Short problem A:
Identify every distinct username that the discussion thread below mentions with an @ sign.

Excerpted text:
↓

Just to be clear, minion_1016 and astro_lsst_01_1000 are similar but will not be the same regarding number of visits, etc. I do not have the mysql database for minion_1016, so I couldn't run @humnaawan's script on that run. The fieldIDs should be the same for fields pointed at the same location in the sky. Now that the script has been debugged and it runs, perhaps @mareuter could run it on minion_1016?

humnaawan commented 7 years ago

@rhiannonlynne could we wait by the end of today for a re-run? I just have to check a few more things with the astro_lsst_01_1000 file.

mareuter commented 7 years ago

@rhiannonlynne @humnaawan I am setup to run on minion_1016, but I will wait for the go-ahead to do so. If the repository that I need to run needs to be updated, please let me know.

cwwalter commented 7 years ago

Good point - it looks like 200 visits is a better estimate of the number of r-band visits than 150.

@danielsf @rhiannonlynne and I were just at the project simulation weekly meeting. I asked OpSim expert (Kem) why the visit number was > 200.

His response is that they modified the OpSim run to be very conservative and return more visits than were actually needed to meet SRD requirements. Visits were stopping on some fields after they reached the requested limits as the survey continues and Zeljko requested that they make a change. It sounds like roughly the criteria is "every field must have the minimum number of visits as would be inferred by SRD requirements, but all fields must reach the requirement."

If we want to limit the number of visits, Kem advises we should just take the first X that we want. Do we have an independent calculation of the number of visits needed?

(added: I can't remember what source we used 150 from)

humnaawan commented 7 years ago

@jchiang87 sorry for the delay but all the code is now available here. findDC1Chips.py contains the code for finding the chips, but it requires inputs that are produced by findDC1Regions.py

While you can modify the code for your purposes, I ran it for the region I referenced to before. In the iPython notebook in the repo, you can see the output of findDC1Chips in output[6]. Are these input-able to imSim?

I still have to update the READMe with a summary of what I am doing, but let me know if there are any concerns.

↑

Rows from a dataset:
↓

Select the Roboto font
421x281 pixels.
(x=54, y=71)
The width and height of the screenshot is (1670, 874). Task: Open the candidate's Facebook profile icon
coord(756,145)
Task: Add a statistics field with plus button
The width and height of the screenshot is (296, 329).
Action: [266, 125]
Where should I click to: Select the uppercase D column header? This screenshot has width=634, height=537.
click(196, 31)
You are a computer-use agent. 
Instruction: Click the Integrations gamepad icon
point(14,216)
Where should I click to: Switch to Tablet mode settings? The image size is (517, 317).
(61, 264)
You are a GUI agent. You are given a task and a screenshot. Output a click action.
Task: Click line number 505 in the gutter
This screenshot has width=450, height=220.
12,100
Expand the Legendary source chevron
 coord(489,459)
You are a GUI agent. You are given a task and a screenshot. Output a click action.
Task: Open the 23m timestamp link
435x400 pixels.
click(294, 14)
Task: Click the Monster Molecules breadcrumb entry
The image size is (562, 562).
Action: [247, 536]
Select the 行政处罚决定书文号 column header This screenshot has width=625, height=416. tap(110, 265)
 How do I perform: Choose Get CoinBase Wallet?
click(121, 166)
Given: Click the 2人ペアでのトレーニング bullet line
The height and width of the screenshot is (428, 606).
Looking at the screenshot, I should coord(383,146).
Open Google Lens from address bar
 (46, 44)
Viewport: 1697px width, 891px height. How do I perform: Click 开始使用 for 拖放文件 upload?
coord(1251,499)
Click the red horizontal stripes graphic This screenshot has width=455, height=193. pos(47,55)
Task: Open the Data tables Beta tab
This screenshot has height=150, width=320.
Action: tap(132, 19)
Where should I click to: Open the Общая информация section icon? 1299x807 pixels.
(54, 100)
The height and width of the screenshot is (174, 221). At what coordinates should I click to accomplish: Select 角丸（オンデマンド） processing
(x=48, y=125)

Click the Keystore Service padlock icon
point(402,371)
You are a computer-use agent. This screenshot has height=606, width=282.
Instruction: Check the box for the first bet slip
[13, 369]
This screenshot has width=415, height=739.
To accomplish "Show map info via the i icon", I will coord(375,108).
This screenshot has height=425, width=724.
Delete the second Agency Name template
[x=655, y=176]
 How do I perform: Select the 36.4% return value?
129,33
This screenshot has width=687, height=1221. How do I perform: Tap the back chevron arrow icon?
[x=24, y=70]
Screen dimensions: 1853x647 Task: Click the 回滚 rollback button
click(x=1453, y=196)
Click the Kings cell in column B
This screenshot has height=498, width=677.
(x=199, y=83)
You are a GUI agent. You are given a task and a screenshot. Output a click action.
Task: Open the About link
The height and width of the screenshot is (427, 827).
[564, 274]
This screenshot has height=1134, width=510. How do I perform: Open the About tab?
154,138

↑

Short problem B:
Report each line of the rows above that contains the word "image".

Written solution A:
humnaawan
mareuter
rhiannonlynne
danielsf
jchiang87

Written solution B:
Where should I click to: Switch to Tablet mode settings? The image size is (517, 317).
The image size is (562, 562).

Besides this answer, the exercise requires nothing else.